Farm Cash Receipts Rebound in January-September Period 


After declining for the first time in 14 years in 2024, Canadian farm cash receipts could be set to rebound this year – mainly due to richer cattle returns. 

According to a Statistics Canada farm income report Wednesday, total national farm cash receipts through the first three quarters of 2025 (January-September) amounted to $73.7 billion, up $2.1 billion or almost 3% from the same period a year earlier. 

A 2024 farm income report, also released today, pegged last year’s total farm cash receipts at $98.1 billion, down $1.4 billion on the year and first year-over-year fall since 2010. Farm cash receipts include crop and livestock returns, as well as government program payments. 

Livestock receipts for the Jan-Sept period were reported by StatsCan at $32.86 billion, up $3.8 billion or almost 13% from a year earlier. On the other hand, crop receipts through the first three quarters of 2025 were pegged at $37.55 billion, down 2.6% on the year. Program payments were also lower, falling about $659 million from the first three quarters of 2024. 

Jan-Sept cattle receipts climbed $2.3 billion from last year, while hog receipts were up $770.6 billion. Together, cattle and hog returns accounted for roughly 80% of the rise in livestock receipts.  

Cattle receipts were up due to higher prices (+22.6%), despite lower marketings (-1.8%) from a decline in both the number of cattle slaughtered and international exports. The increase in hog receipts was attributed to a 13.7% rise in prices and a 2.4% increase in marketings as strong international demand for pork products contributed to increased slaughter numbers. 

Supply-managed receipts grew 3.1% to $11.7 billion in the first three quarters, representing roughly one-third of total livestock receipts. 

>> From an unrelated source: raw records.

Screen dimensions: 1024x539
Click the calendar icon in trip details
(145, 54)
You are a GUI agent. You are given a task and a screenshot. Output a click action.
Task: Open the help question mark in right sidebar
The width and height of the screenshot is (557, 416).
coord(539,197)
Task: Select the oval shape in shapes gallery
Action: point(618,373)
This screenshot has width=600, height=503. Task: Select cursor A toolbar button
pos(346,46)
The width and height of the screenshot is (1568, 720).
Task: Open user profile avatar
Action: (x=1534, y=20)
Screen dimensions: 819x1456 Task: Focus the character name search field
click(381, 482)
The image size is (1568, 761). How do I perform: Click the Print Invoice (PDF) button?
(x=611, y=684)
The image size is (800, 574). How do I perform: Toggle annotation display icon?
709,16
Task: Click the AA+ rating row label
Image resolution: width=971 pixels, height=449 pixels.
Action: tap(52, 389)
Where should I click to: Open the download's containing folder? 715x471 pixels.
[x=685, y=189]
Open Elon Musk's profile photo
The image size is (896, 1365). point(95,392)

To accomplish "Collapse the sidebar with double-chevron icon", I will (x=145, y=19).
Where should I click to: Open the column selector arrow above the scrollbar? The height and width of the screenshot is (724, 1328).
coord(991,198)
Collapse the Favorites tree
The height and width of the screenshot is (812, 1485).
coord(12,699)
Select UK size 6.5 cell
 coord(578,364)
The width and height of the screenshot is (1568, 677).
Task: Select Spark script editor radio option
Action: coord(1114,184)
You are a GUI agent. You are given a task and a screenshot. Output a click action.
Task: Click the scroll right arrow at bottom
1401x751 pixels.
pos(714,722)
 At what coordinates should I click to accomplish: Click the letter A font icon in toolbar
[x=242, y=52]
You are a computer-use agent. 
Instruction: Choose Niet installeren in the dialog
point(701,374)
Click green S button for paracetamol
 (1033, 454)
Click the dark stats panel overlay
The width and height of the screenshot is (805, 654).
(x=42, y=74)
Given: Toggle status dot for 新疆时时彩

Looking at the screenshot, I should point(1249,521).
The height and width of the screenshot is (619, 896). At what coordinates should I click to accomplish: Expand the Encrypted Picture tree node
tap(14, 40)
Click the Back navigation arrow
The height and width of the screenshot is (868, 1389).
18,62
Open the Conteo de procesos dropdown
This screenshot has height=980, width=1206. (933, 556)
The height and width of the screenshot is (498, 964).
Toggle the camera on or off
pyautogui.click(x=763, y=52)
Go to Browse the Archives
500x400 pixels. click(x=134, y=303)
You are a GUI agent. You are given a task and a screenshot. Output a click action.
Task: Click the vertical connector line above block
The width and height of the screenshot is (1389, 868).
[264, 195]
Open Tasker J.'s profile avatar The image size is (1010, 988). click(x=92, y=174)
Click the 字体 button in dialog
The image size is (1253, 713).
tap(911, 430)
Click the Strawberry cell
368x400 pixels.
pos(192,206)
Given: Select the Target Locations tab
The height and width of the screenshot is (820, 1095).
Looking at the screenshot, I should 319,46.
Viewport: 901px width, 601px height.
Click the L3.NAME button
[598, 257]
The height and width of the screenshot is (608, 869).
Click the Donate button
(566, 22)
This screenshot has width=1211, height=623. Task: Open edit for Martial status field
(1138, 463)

For crops, lower receipts for canola and key specialty crops drove the overall decline, while increased receipts for both durum wheat (+$275.1 million) and wheat (excluding durum) (+$116.1 million) moderated the decrease. 

During the first three quarters of 2025, receipts for canola were down $845.4 million due to lower marketings, StatsCan said. Tariffs imposed by China and uncertain US biofuel regulations impacted the export demand for Canadian canola. Despite the market challenges, the price of canola edged up 0.5% compared with the first three quarters of the previous year, reducing the negative impact on receipts. 

In 2025, tariffs on Canadian dry peas weighed on both marketings and prices compared with the same period in 2024. Receipts for dry peas fell $184.4 million (-25.2%) as international demand declined in the first three quarters of 2025. 

National soybean receipts for the Jan-Sep period amounted to $1.65 billion, down 4.2% from a year earlier, while corn receipts ticked only fractionally higher to $1.95 billion. 

Total direct payments dropped by $658.9 million (-16.7%) to $3.3 billion in the first three quarters. The decrease was led by Saskatchewan (-$259.6 million) and Alberta (-$192.8 million). 

Crop insurance payments (-$540.6 million) accounted for over 80% of the decrease in the first three quarters, after improved growing conditions in the 2024 crop year. 

Most provinces recorded higher farm cash receipts in the first three quarters, led by Alberta (+$1.1 billion) and Ontario (+$586.2 million), while Saskatchewan (-$433.3 million) decreased compared with the same period the previous year.